How does Numba ensure the generator structure is preserved long enough? There are two cases:
- When a Numba-compiled generator function is called from a Numba-compiled function, the structure is allocated on the stack by the callee. In this case, generator instantiation is practically costless.
- When a Numba-compiled generator function is called from regular Python code, a CPython-compatible wrapper is instantiated that has the right amount of allocated space to store the structure, and whose :c
~PyTypeObject.tp_iternext
slot is a wrapper around the generator's native code.
When compiling a generator function, three native functions are actually generated by Numba:
- An initialization function. This is the function corresponding to the generator function itself: it receives the function arguments and stores them inside the generator structure (which is passed by pointer). It also initialized the resume index to 0, indicating that the generator hasn't started yet.
- A next() function. This is the function called to resume execution inside the generator. Its single argument is a pointer to the generator structure and it returns the next yielded value (or a special exit code is used if the generator is exhausted, for quick checking when called from Numba-compiled functions).
- An optional finalizer. In object mode, this function ensures that all live variables stored in the generator state are decref'ed, even if the generator is destroyed without having been exhausted.
The next() function is the least straight-forward of the three native functions. It starts with a trampoline which dispatches execution to the right resume point depending on the resume index stored in the generator structure.
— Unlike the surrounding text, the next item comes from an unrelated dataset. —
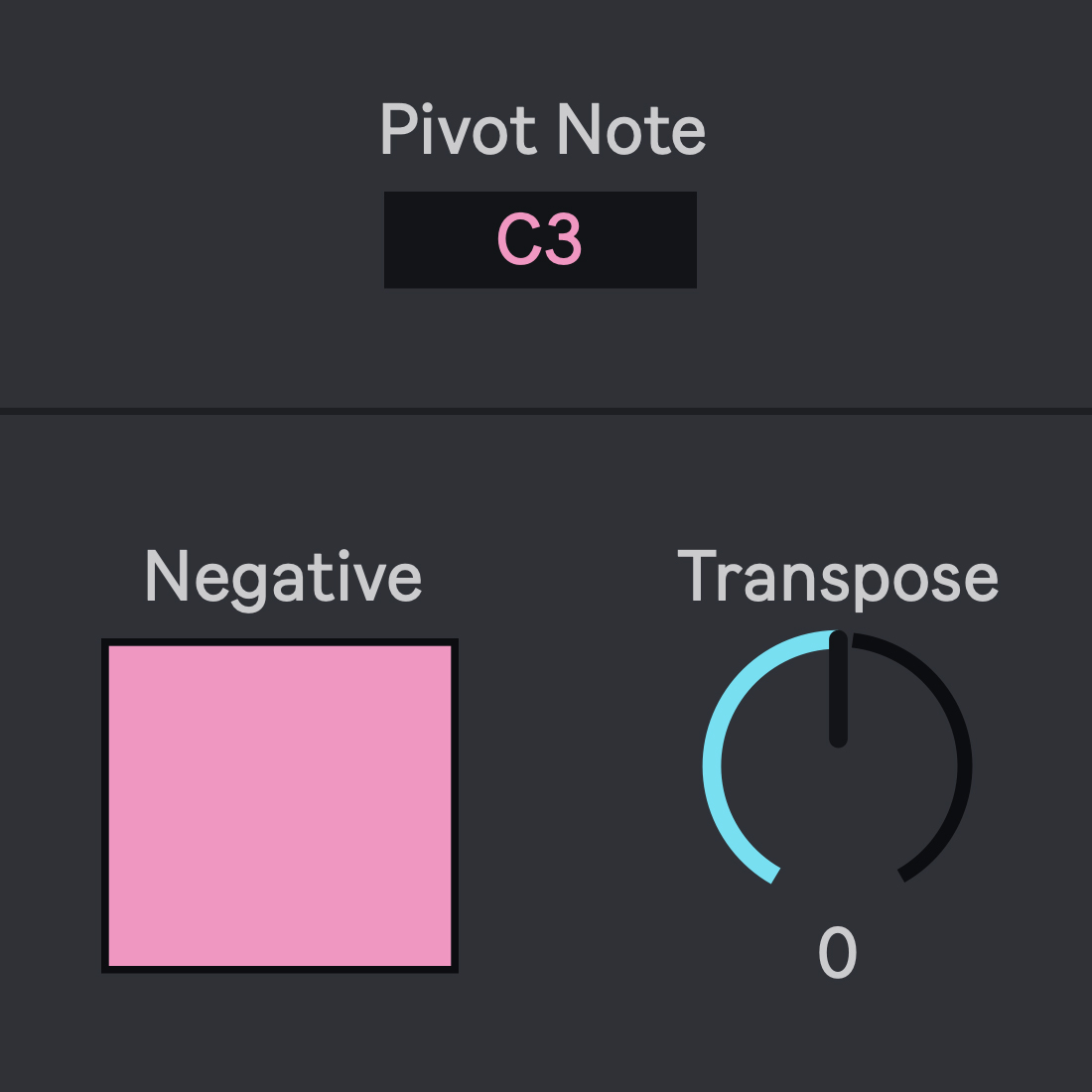Click the C3 pivot note field
Image resolution: width=1092 pixels, height=1092 pixels.
point(540,240)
Here is how the function start may look like in our example:
define i32 @"__main__.gen.next"(
double* nocapture %retptr,
{ i8*, i32 }** nocapture readnone %excinfo,
i8* nocapture readnone %env,
{ i32, { double, double }, { double, double, double, double } }* nocapture %arg.gen)
{
entry:
%gen.resume_index = getelementptr { i32, { double, double }, { double, double, double, double } }* %arg.gen, i64 0, i32 0
%.47 = load i32* %gen.resume_index, align 4
switch i32 %.47, label %stop_iteration [
i32 0, label %B0
i32 1, label %generator_resume1
i32 2, label %generator_resume2
]
; rest of the function snipped
(uninteresting stuff trimmed from the LLVM IR to make it more readable)
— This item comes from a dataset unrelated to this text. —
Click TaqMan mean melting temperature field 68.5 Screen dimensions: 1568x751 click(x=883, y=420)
We recognize the pointer to the generator structure in %arg.gen
. The trampoline switch has three targets (one for each resume index 0, 1 and 2), and a fallback target label named stop_iteration
. Label B0
represents the function's start, generator_resume1
(resp. generator_resume2
) is the resumption point after the first (resp. second) yield point.
After generation by LLVM, the whole native assembly code for this function may look like this (on x86-64):
.globl __main__.gen.next
.align 16, 0x90
- __main__.gen.next:
movl (%rcx), %eax cmpl $2, %eax je .LBB1_5 cmpl $1, %eax jne .LBB1_2 movsd 40(%rcx), %xmm0 subsd 48(%rcx), %xmm0 movl $2, (%rcx) movsd %xmm0, (%rdi) xorl %eax, %eax retq
- .LBB1_5:
movl $-1, (%rcx) jmp .LBB1_6
- .LBB1_2:
testl %eax, %eax jne .LBB1_6 movsd 8(%rcx), %xmm0 movsd 16(%rcx), %xmm1 movaps %xmm0, %xmm2 addsd %xmm1, %xmm2 movsd %xmm1, 48(%rcx) movsd %xmm0, 40(%rcx) movl $1, (%rcx) movsd %xmm2, (%rdi) xorl %eax, %eax retq
- .LBB1_6:
movl $-3, %eax retq
Note the function returns 0 to indicate a value is yielded, -3 to indicate StopIteration. %rcx
points to the start of the generator structure, where the resume index is stored.